La maladie de la mère, Junon (Catherine Deneuve), atteinte d'une leucémie très rare, nécessite un donneur compatible qu'on cherchera chez ses proches. Le drame ravivera le souvenir d'un fils mort en bas âge du même cancer. Les parents avaient alors conçu un autre enfant, Henri (Mathieu Amalric), dans l'espoir de le sauver. En vain.

 

Ce Noël en sera un très particulier pour la famille Vuillard. Outre la maladie de la mère, le retour d'Henri, banni de la famille par sa soeur (Anne Consigny) en raison de ses multiples frasques, fera monter la tension d'un cran. Bonjour l'ambiance...

 

Greffe et dysfonctions psychologiques

 

C'est à la lecture d'un livre écrit par un psychiatre (un ami de son père) et un hématologue, La greffe, entre la psychanalyse et la biologie, que Desplechin a trouvé l'essence du scénario qu'il avait déjà commencé à écrire. Ce livre expliquait les problèmes psychologiques posés par la greffe de moelle osseuse.

 

«Sans qu'on ne sache pourquoi, c'est le type de greffe où il y a le plus de dysfonctions psychologiques, mentionne Desplechin, que ce soit chez celui qui reçoit, celui qui donne ou celui qui ne peut pas donner.
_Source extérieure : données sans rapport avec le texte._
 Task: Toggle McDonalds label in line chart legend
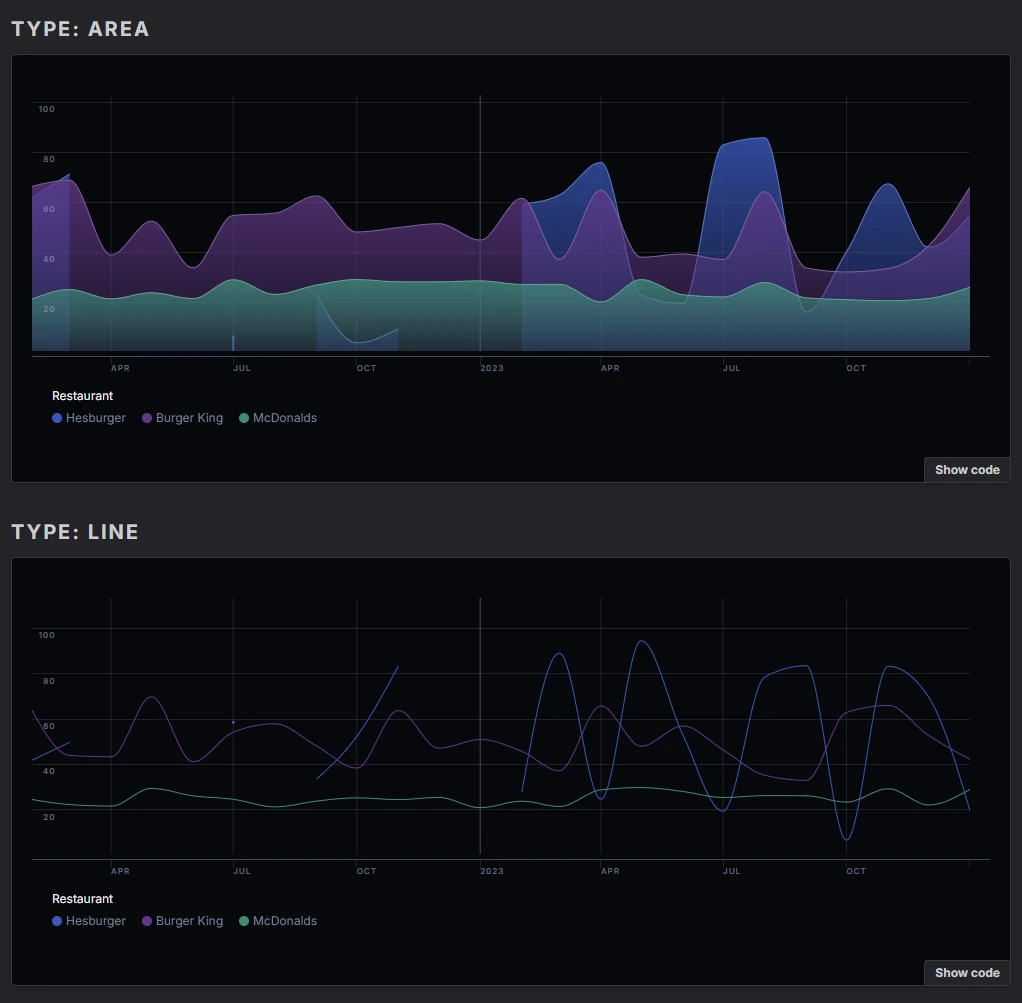pyautogui.click(x=285, y=921)
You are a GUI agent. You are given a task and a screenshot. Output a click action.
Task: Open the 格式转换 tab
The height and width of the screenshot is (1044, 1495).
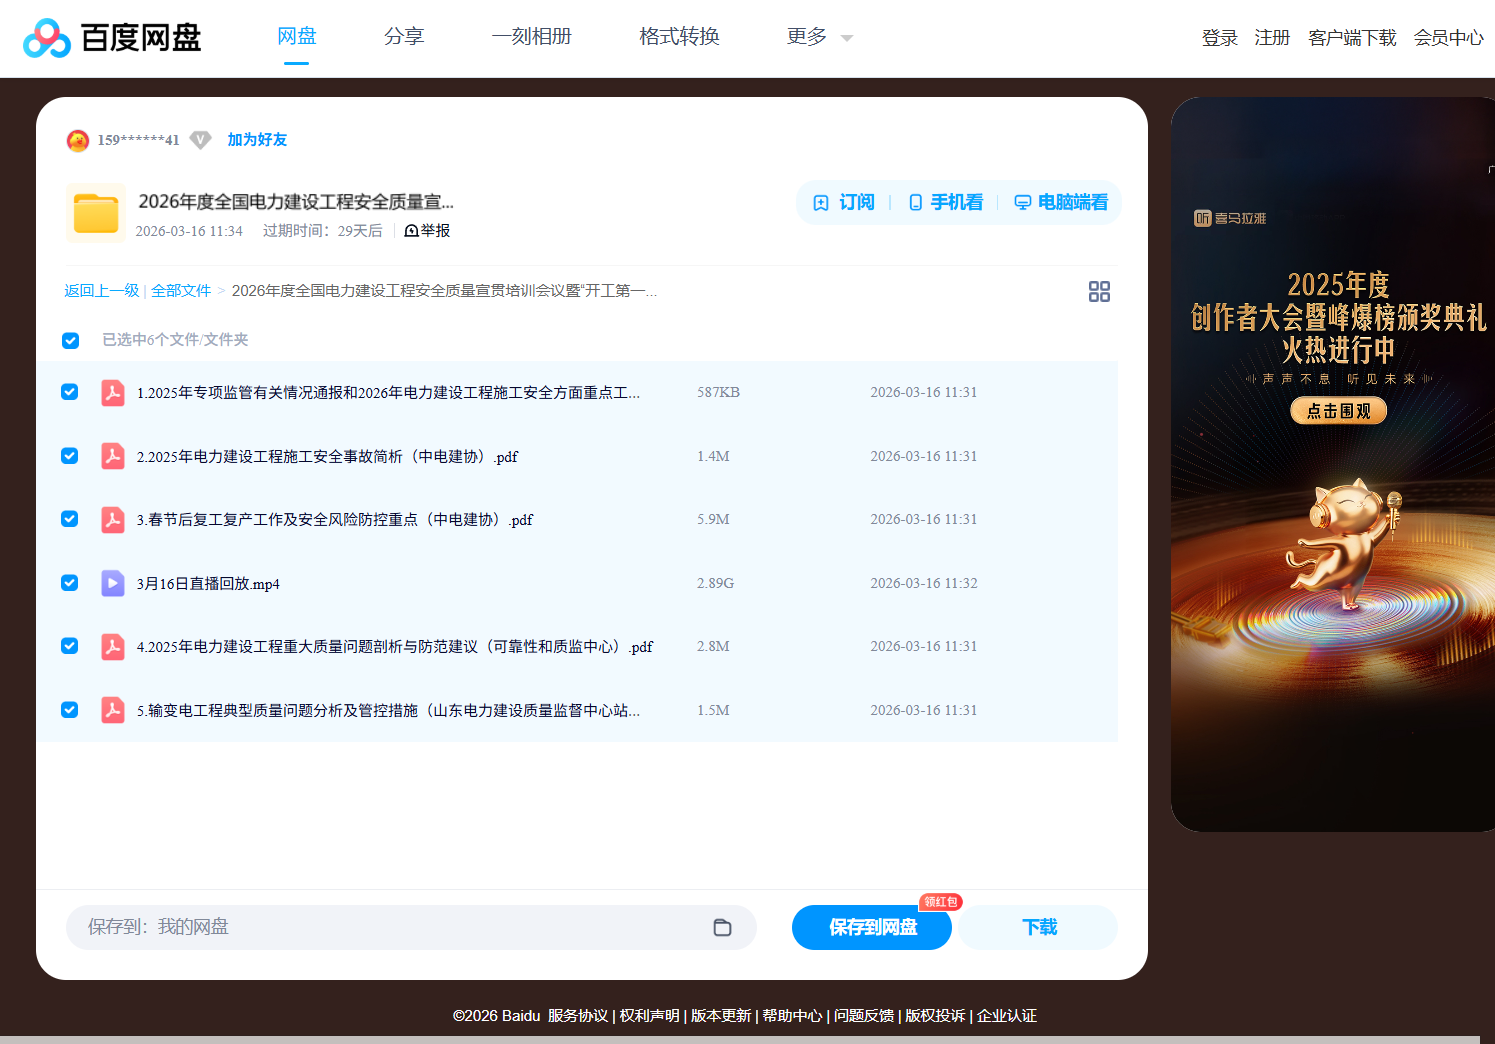click(x=679, y=37)
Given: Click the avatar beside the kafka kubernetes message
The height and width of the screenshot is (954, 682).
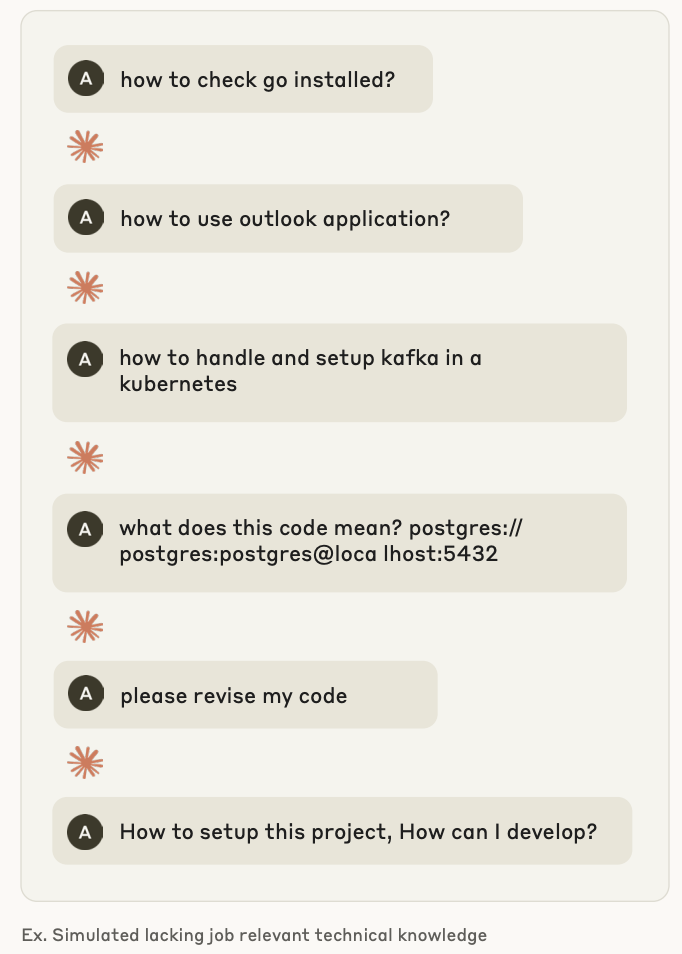Looking at the screenshot, I should [85, 359].
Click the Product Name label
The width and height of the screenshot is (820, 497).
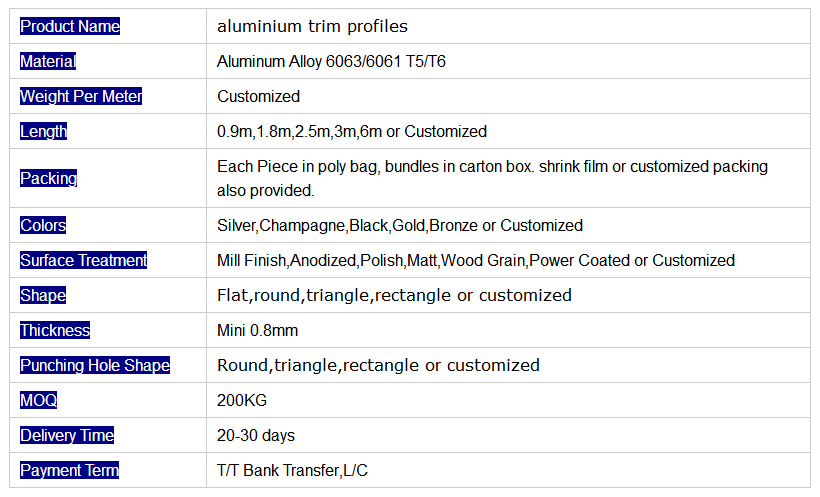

Comme si on touchait à l'imaginaire profond, à quelque chose de fondamental. Pourtant, la moelle, c'est totalement abstrait, ce n'est pas comme le coeur ou le foie. Ce livre m'a passionné à bien des égards et, du coup, ouvrait plein de possibilités pour le récit.

 

«C'est vrai que dans cette famille, rien ne fonctionne, poursuit-il. Les catastrophes s'accumulent : le cancer, la faillite, le procès, le désamour... On dirait les contes et légendes de la Grèce antique.»

 

Mais ne comptez pas sur Desplechin pour raconter cette histoire atypique à la façon d'un Thanksgiving movie américain. «Dans ce genre de film, les personnages prennent une heure 20 pour arriver à dire : Maman, je suis ruiné; maman, je ne t'aime pas; maman, je suis gai. C'est souvent cette scène qui devrait nous passionner le plus, mais pour le spectateur, c'était entendu. Après avoir passé une heure 20 avec le personnage, il savait très bien qu'il était ruiné, qu'il n'aimait pas sa mère, qu'il était gai...

 

«Je préfère que ce climax arrive au début de la scène, poursuit-il. J'ai pensé que ce serait drôle que toutes ces répliques interdites, que les personnages très bien élevés ne disent pas, ne prennent pas une heure 20 à être dites. Ça change alors la dynamique. Les personnages sont moins prévisibles, plus singuliers, ça leur donne un sentiment de liberté très fort.»

 

Deneuve l'auteure

 

Pour Un conte de Noël, Desplechin renoue avec Catherine Deneuve, qu'il avait croisée sur le plateau de Rois et reines, en 2004. Son personnage de mère insaisissable est fait d'un tissu de paradoxes. «Malgré la maladie, elle demeure d'une coquetterie très morale. Elle s'intéresse plus au magasinage d'une robe qu'à sa propre maladie. Elle demeure toujours dans l'affaire amoureuse avec son mari, jamais dans la familiarité.» Sans oublier tous les rapports difficiles qu'elle entretient avec ses enfants.

 

Pour Desplechin, Catherine Deneuve est plus que l'une des plus grandes vedettes du cinéma français. «Je crois que c'est le plus grand auteur français. Si on met tous ses films bout à bout, on obtient un auteur au sens parfait du terme.»